§ What you are asked to do
The entries need to be copied exactly.

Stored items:
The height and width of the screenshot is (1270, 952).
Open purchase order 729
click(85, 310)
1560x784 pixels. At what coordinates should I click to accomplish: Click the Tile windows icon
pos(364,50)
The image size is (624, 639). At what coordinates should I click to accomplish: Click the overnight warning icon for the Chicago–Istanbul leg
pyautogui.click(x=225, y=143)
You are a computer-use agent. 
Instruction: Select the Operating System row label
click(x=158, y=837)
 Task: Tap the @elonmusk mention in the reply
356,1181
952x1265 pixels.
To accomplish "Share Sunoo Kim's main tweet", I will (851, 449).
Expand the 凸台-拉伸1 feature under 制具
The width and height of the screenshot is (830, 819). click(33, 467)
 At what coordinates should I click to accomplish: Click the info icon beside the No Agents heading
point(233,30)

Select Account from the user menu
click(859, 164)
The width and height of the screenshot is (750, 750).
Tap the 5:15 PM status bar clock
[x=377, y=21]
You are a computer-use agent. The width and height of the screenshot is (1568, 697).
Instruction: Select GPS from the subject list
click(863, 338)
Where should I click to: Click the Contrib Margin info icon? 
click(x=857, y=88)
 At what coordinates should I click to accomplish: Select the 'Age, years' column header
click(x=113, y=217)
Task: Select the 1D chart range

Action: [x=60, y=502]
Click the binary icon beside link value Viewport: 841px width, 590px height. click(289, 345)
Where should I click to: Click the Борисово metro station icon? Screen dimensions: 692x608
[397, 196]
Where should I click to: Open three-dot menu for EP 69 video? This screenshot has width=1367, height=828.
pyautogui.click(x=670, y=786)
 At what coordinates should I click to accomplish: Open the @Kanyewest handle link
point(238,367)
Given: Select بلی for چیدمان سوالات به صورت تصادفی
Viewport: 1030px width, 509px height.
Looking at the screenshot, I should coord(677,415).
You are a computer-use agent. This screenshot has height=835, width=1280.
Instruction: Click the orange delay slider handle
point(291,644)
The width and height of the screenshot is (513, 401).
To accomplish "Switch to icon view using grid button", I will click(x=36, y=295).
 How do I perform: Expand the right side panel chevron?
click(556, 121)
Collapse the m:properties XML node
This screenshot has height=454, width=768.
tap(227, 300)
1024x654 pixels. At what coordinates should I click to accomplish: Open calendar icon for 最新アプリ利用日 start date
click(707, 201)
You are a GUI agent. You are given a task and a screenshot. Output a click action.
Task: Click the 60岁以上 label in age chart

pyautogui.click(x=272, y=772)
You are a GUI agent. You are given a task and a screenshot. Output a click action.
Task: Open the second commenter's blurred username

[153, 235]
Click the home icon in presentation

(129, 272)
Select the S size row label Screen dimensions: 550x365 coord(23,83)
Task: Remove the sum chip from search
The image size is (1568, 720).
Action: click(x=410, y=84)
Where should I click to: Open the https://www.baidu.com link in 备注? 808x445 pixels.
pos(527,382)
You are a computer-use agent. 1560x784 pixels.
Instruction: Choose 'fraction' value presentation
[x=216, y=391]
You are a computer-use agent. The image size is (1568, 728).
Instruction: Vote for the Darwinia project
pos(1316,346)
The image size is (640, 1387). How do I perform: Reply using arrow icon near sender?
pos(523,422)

§ Output for this exercise
The height and width of the screenshot is (1270, 952).
Open purchase order 729
click(85, 310)
1560x784 pixels. At what coordinates should I click to accomplish: Click the Tile windows icon
pos(364,50)
The image size is (624, 639). At what coordinates should I click to accomplish: Click the overnight warning icon for the Chicago–Istanbul leg
pyautogui.click(x=225, y=143)
You are a computer-use agent. 
Instruction: Select the Operating System row label
click(x=158, y=837)
 Task: Tap the @elonmusk mention in the reply
356,1181
952x1265 pixels.
To accomplish "Share Sunoo Kim's main tweet", I will (851, 449).
Expand the 凸台-拉伸1 feature under 制具
The width and height of the screenshot is (830, 819). click(33, 467)
 At what coordinates should I click to accomplish: Click the info icon beside the No Agents heading
point(233,30)

Select Account from the user menu
click(859, 164)
The width and height of the screenshot is (750, 750).
Tap the 5:15 PM status bar clock
[x=377, y=21]
You are a computer-use agent. The width and height of the screenshot is (1568, 697).
Instruction: Select GPS from the subject list
click(863, 338)
Where should I click to: Click the Contrib Margin info icon? 
click(x=857, y=88)
 At what coordinates should I click to accomplish: Select the 'Age, years' column header
click(x=113, y=217)
Task: Select the 1D chart range

Action: [x=60, y=502]
Click the binary icon beside link value Viewport: 841px width, 590px height. click(289, 345)
Where should I click to: Click the Борисово metro station icon? Screen dimensions: 692x608
[397, 196]
Where should I click to: Open three-dot menu for EP 69 video? This screenshot has width=1367, height=828.
pyautogui.click(x=670, y=786)
 At what coordinates should I click to accomplish: Open the @Kanyewest handle link
point(238,367)
Given: Select بلی for چیدمان سوالات به صورت تصادفی
Viewport: 1030px width, 509px height.
Looking at the screenshot, I should coord(677,415).
You are a computer-use agent. This screenshot has height=835, width=1280.
Instruction: Click the orange delay slider handle
point(291,644)
The width and height of the screenshot is (513, 401).
To accomplish "Switch to icon view using grid button", I will click(x=36, y=295).
 How do I perform: Expand the right side panel chevron?
click(556, 121)
Collapse the m:properties XML node
This screenshot has height=454, width=768.
tap(227, 300)
1024x654 pixels. At what coordinates should I click to accomplish: Open calendar icon for 最新アプリ利用日 start date
click(707, 201)
You are a GUI agent. You are given a task and a screenshot. Output a click action.
Task: Click the 60岁以上 label in age chart

pyautogui.click(x=272, y=772)
You are a GUI agent. You are given a task and a screenshot. Output a click action.
Task: Open the second commenter's blurred username

[153, 235]
Click the home icon in presentation

(129, 272)
Select the S size row label Screen dimensions: 550x365 coord(23,83)
Task: Remove the sum chip from search
The image size is (1568, 720).
Action: click(x=410, y=84)
Where should I click to: Open the https://www.baidu.com link in 备注? 808x445 pixels.
pos(527,382)
You are a computer-use agent. 1560x784 pixels.
Instruction: Choose 'fraction' value presentation
[x=216, y=391]
You are a computer-use agent. The image size is (1568, 728).
Instruction: Vote for the Darwinia project
pos(1316,346)
The image size is (640, 1387). How do I perform: Reply using arrow icon near sender?
pos(523,422)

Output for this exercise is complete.